Transformations That Change Everything
Automatic vectorization with vmap and gradients with grad in Jax

I'm a Machine Learning Engineer passionate about building production-ready ML systems for the African market. With experience in TensorFlow, Keras, and Python-based workflows, I help teams bridge the gap between machine learning research and real-world deployment—especially on resource-constrained devices. I'm also a Google Developer Expert in AI. I regularly speak at tech conferences including PyCon Africa, DevFest Kampala, DevFest Nairobi and more and also write technical articles on AI/ML here.
Last week, we learned that JAX makes code fast through JIT compilation. We took a matrix multiplication from 2 seconds to 0.001 seconds with a single decorator.
But speed isn't JAX's only trick. The real power of JAX lies in its transformations; functions that take functions and return new functions with different behavior.

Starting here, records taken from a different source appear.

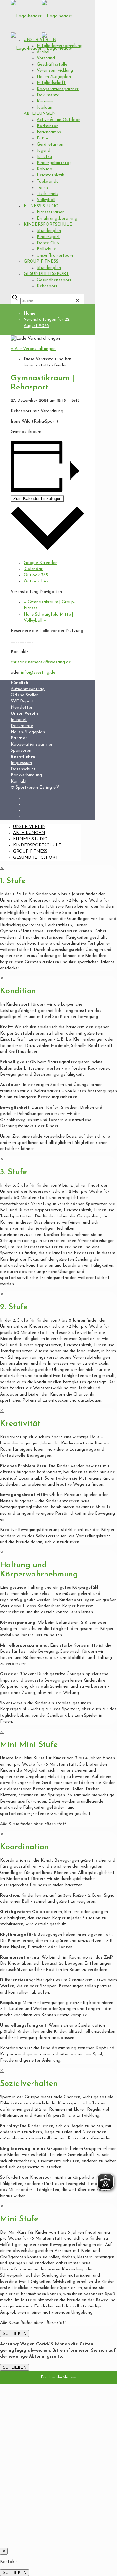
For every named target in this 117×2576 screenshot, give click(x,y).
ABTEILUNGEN (40, 114)
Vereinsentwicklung (55, 70)
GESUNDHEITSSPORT (46, 274)
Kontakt (19, 781)
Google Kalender (40, 563)
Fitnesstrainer (50, 212)
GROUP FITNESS (41, 261)
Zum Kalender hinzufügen (37, 498)
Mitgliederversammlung (60, 46)
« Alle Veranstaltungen (33, 349)
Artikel (43, 52)
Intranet (19, 720)
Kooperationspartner (58, 89)
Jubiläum (45, 107)
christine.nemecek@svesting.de (41, 662)
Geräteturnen (50, 144)
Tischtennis (47, 194)
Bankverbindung (26, 775)
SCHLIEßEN (14, 2333)
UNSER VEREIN (40, 40)
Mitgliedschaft (51, 83)
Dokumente (48, 95)
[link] (77, 301)
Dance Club (48, 243)
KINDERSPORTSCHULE (48, 224)
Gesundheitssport (54, 280)
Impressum (21, 763)
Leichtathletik (50, 175)
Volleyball (46, 200)
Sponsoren (21, 751)
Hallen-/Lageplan (54, 77)
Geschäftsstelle (52, 64)
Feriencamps (49, 132)
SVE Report (22, 701)
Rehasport (47, 286)
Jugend (43, 151)
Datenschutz (23, 769)
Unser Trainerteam (55, 255)
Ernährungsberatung (57, 218)
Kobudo (44, 169)
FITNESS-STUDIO (41, 206)
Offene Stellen (25, 695)
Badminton (47, 126)
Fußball (44, 138)
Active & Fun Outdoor (58, 120)
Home (29, 313)
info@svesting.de (38, 672)
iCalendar (33, 569)
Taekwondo (48, 181)
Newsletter (21, 707)
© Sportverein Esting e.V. (35, 787)
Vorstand (46, 58)
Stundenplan (49, 231)
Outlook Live (36, 581)
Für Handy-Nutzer (58, 2377)
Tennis (43, 188)
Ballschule (46, 249)
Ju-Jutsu (44, 157)
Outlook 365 (36, 575)
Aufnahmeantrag (28, 689)
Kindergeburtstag (54, 163)
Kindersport (48, 237)
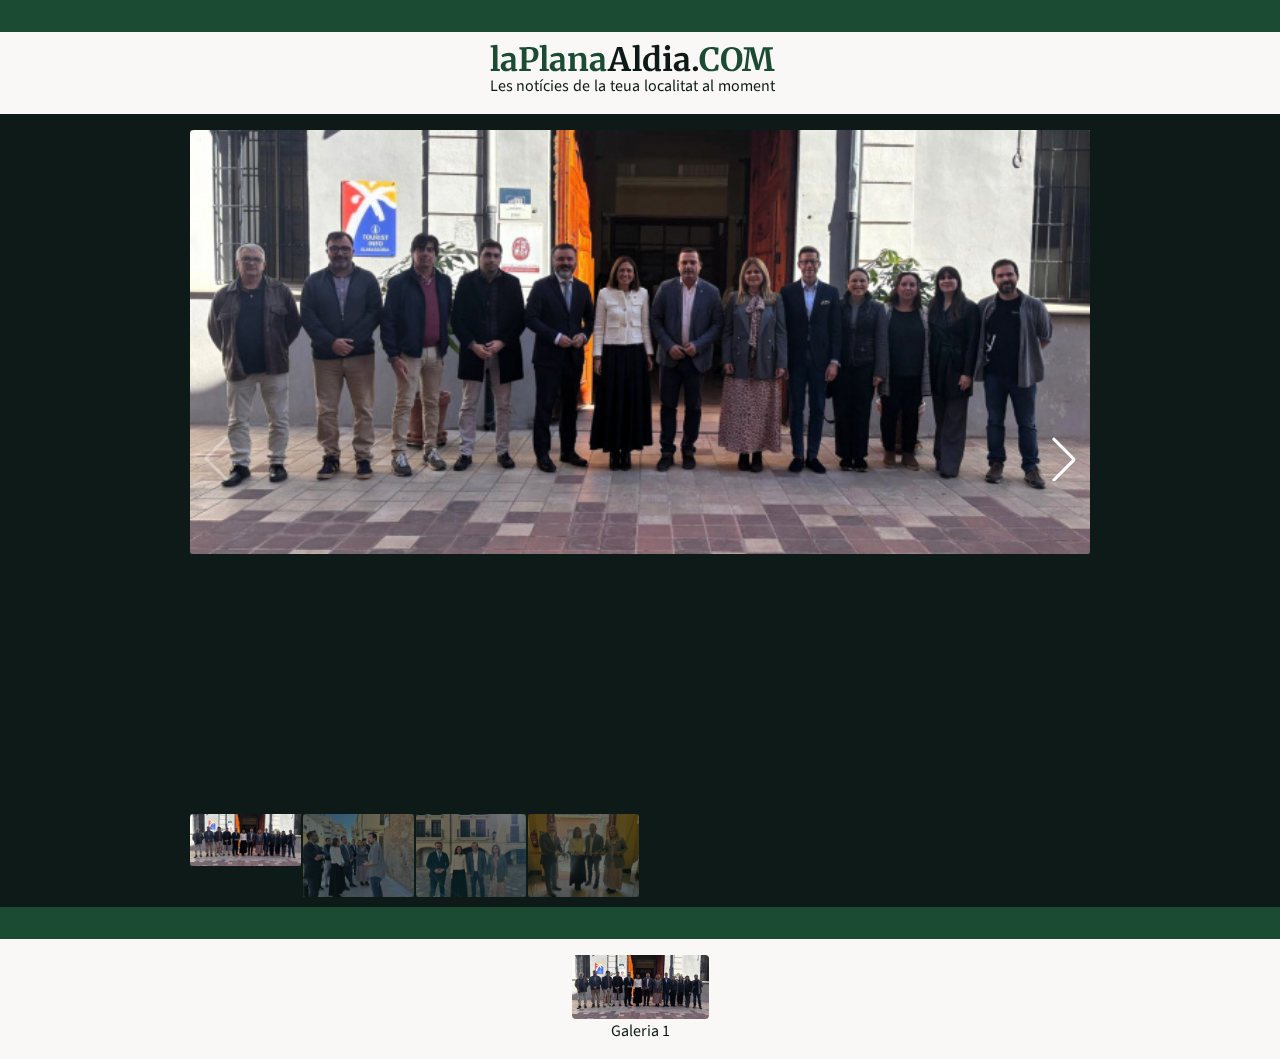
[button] (1064, 459)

Today we're covering the two transformations that make JAX indispensable for machine learning:
jax.vmap: Automatic vectorization. Write code for one example, run it on a million.jax.grad: Automatic differentiation. Get gradients of any function, for free.
By the end of this article, you'll understand why JAX developers almost never write for-loops, and you'll have trained multiple machine learning models in parallel without writing any loop at all.

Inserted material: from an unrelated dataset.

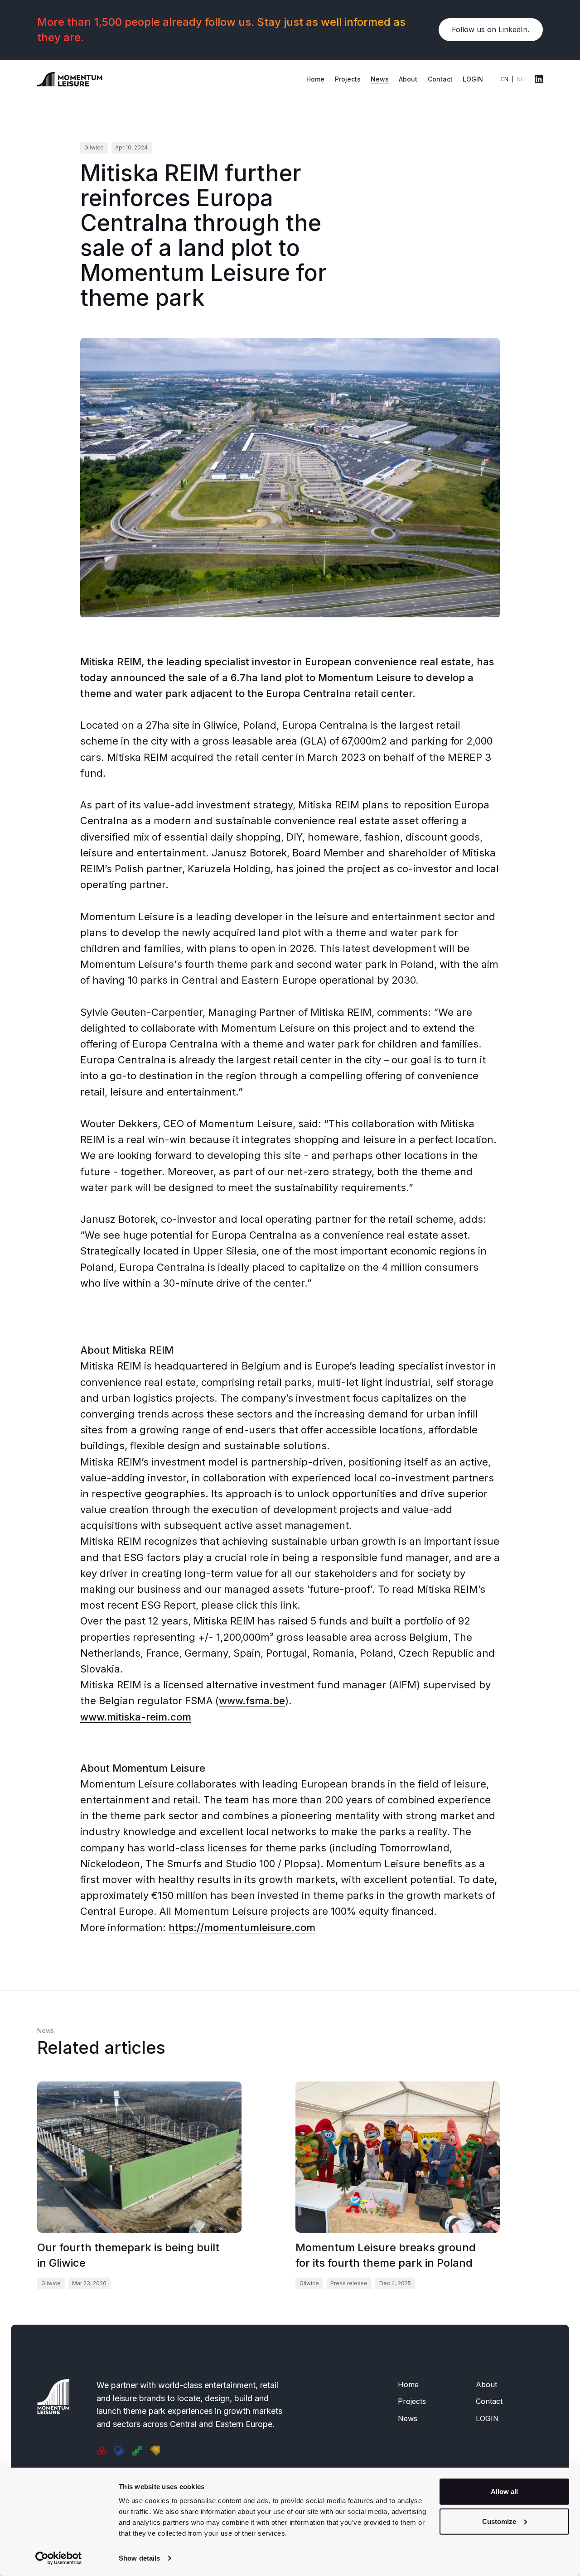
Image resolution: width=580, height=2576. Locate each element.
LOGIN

The Problem with Python Loops
Let's start with why loops are the enemy.
When you write a Python for-loop, the interpreter does a surprising amount of work for each iteration:
results = []
for x in data:
# For EACH iteration, Python must:
# 1. Fetch x from memory
# 2. Check the type of x
# 3. Look up what "+" means for that type
# 4. Execute the addition
# 5. Append to the list (which may require memory reallocation)
results.append(x + 1)
If data has a million elements, Python performs those administrative steps a million times. The actual math (x + 1) takes nanoseconds. The overhead takes microseconds. You're spending 99% of your time on bookkeeping.
In deep learning, we process batches: 64 images, 128 sentences, 256 audio clips at once. If you loop through them in Python, your GPU sits idle while Python shuffles paperwork.

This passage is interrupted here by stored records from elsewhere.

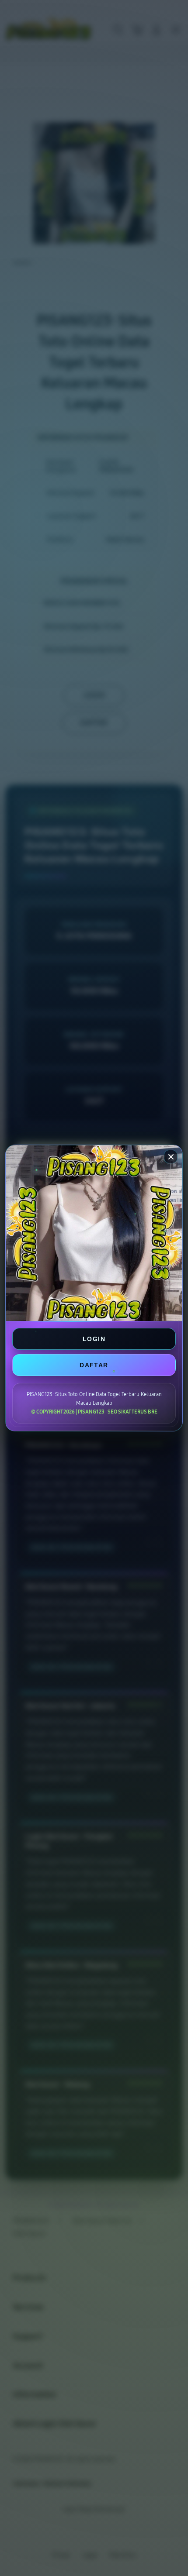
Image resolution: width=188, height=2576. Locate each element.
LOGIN (94, 1338)
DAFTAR (94, 1365)
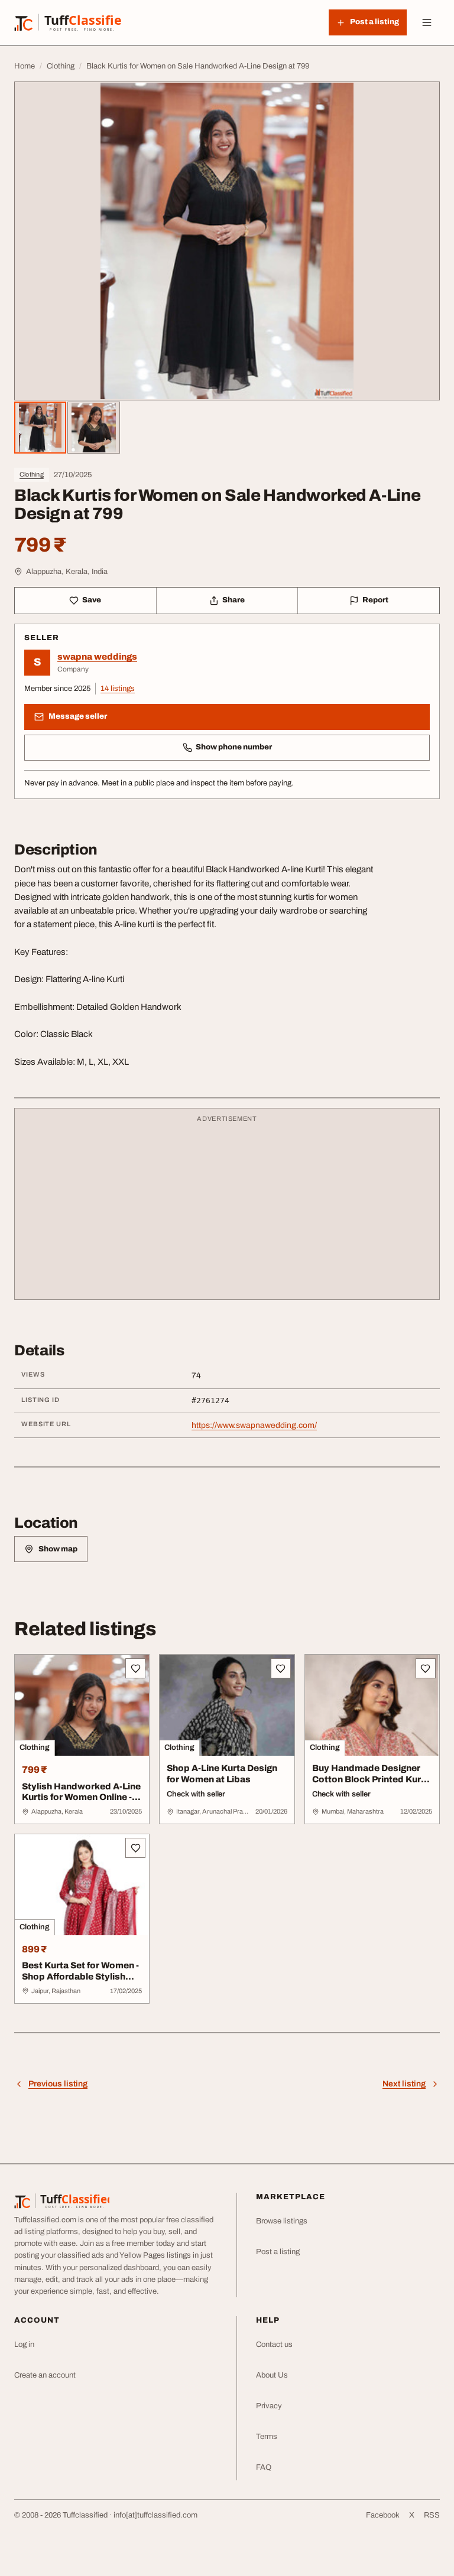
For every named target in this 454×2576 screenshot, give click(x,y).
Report (375, 600)
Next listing (404, 2083)
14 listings (117, 688)
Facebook (383, 2515)
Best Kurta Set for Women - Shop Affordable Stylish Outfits (80, 1977)
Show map (57, 1549)
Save (91, 600)
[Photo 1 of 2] (40, 428)
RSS (432, 2515)
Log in (24, 2344)
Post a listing (278, 2252)
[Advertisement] (227, 1209)
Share (233, 600)
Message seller (77, 716)
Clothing (32, 474)
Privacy (269, 2406)
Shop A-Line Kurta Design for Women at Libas (222, 1773)
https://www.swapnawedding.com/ (254, 1425)
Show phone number (234, 747)
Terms (266, 2436)
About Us (272, 2375)
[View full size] (227, 240)
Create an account (45, 2375)
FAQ (263, 2467)
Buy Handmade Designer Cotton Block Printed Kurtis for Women (372, 1779)
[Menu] (427, 22)
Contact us (274, 2344)
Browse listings (281, 2221)
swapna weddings (97, 656)
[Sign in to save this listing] (135, 1668)
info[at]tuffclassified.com (155, 2515)
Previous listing (57, 2083)
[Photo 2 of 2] (93, 428)
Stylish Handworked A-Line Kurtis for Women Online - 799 (81, 1798)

NumPy helps by pushing operations into C:
results = data + 1 # Vectorized, fast
But what if your function is more complex than addition? What if it involves multiple steps, conditionals, or nested operations? You'd have to manually rewrite everything to handle batches, adding batch dimensions everywhere and keeping track of which axis is which.
This is where jax.vmap changes the game.
jax.vmap: Automatic Vectorization
vmap stands for "vectorizing map." It takes a function written for a single example and transforms it into a function that operates on batches.
The Basic Pattern
import jax
import jax.numpy as jnp
# A function that works on ONE number
def square(x):
return x ** 2
# Transform it to work on MANY numbers
batched_square = jax.vmap(square)
# Now use it
numbers = jnp.array([1, 2, 3, 4, 5])
result = batched_square(numbers)
print(result) # [1, 4, 9, 16, 25]
"But wait," you might say, "I could just write numbers ** 2 directly."
True. The power of vmap shows up with complex functions:
def complex_operation(x):
"""A function with multiple steps."""
a = jnp.sin(x)
b = jnp.exp(-x ** 2)
c = a * b + jnp.log(1 + jnp.abs(x))
return c
# Without vmap, you'd need to think about broadcasting at each step
# With vmap, you just wrap it
batched_complex = jax.vmap(complex_operation)
x_batch = jnp.linspace(-3, 3, 1000)
results = batched_complex(x_batch)
You write the function thinking about one input. vmap handles the batch dimension for you.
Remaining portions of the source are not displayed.